If a business is deemed to be offering an appropriate six-month work placement for 16 to 24 year olds on Universal Credit and at risk of being long-term unemployed, the government will fund 100 per cent for each job at the relevant National Minimum Wage for 25 hours a week, plus associated employer National Insurance contributions and employer minimum automatic enrolment contributions.

The National Minimum Wage is £4.55 for under 18s, £6.45 for 18 to 20-year-olds, and £8.20 for 21 to 24 year olds; employers have the option to top up that payment. 

According to Jennifer Scott-Reid, the Guild’s head of employee engagement and development: “The government will also fund high quality work placements and training for 16 to 24 year olds.

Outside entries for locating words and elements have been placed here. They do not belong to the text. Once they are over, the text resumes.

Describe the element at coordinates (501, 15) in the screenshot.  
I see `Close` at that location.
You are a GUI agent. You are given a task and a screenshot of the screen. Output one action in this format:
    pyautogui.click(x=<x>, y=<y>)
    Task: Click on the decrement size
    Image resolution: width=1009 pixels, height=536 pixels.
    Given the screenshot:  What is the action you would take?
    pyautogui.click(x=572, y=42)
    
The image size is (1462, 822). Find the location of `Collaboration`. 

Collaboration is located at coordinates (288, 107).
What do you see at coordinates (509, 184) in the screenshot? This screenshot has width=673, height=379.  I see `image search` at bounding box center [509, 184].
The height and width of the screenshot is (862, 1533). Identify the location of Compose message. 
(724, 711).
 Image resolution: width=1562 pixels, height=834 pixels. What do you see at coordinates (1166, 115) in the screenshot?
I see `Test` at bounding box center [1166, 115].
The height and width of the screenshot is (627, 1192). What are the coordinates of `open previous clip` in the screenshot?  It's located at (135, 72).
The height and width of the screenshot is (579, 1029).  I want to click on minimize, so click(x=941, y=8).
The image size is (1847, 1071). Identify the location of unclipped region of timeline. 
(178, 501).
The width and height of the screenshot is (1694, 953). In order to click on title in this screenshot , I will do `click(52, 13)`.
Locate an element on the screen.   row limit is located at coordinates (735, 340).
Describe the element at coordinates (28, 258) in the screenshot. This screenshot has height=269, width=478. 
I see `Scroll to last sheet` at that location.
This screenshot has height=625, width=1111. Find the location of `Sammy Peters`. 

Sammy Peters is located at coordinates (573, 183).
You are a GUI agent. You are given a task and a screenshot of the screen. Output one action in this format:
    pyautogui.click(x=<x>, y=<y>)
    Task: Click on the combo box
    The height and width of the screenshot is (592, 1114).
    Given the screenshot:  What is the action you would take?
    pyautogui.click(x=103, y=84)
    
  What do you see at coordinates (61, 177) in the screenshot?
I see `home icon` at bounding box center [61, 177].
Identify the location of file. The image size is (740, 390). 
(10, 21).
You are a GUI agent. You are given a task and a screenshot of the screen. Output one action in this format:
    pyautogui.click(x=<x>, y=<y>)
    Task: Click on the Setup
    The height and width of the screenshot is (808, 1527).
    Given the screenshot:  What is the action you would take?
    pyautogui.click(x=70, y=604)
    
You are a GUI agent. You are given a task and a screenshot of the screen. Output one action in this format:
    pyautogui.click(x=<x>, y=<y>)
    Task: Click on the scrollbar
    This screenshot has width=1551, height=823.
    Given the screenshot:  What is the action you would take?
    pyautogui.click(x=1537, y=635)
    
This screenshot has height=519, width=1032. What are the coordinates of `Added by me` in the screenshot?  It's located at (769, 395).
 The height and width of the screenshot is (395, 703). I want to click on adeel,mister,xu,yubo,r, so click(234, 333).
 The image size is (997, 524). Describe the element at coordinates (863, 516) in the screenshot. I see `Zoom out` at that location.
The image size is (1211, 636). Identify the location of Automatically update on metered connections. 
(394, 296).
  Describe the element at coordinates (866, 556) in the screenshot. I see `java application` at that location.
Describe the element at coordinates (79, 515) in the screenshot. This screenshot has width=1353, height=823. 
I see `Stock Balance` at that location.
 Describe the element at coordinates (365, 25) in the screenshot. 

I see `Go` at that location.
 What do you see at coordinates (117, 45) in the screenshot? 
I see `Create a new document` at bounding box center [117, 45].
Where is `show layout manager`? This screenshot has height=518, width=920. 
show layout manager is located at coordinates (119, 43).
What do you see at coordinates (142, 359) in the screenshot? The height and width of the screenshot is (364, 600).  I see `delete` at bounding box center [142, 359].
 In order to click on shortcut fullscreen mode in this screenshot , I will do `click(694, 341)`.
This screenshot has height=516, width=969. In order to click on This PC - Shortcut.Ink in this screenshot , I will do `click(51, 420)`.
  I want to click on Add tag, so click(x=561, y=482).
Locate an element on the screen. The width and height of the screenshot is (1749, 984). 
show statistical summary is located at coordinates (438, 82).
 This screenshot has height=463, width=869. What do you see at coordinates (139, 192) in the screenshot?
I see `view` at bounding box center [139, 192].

For the first time ever, the government will fund employers who provide trainees with work experience, at a rate of £1,000 per trainee.”

According to Scott-Reid, the government is also looking to introduce a new payment of £2,000 to employers in England for each new apprentice they hire under 25 years old, and £1,500 for each new apprentice they hire aged 25 and over, from 1st August 2020 to 31st January 2021. 

These payments will be in addition to the existing £1,000 payment the government already provides for new 16 to 18-year-old apprentices.

For the purposes of these schemes, apprentices are defined as people aged 16 or over and combine working with studying to gain skills and knowledge in a specific job. 

Apprentices can be new or current employees. 

“Business can get government funding to cover some of the cost of training and assessing an apprentice if they are in England.  The business must also pay the apprentice at least the minimum wage,” says Scott-Reid. “The apprentice must work with experienced staff, learn job-specific skills and at least 20 per cent of their normal working hours should be spent training or study during their working week.”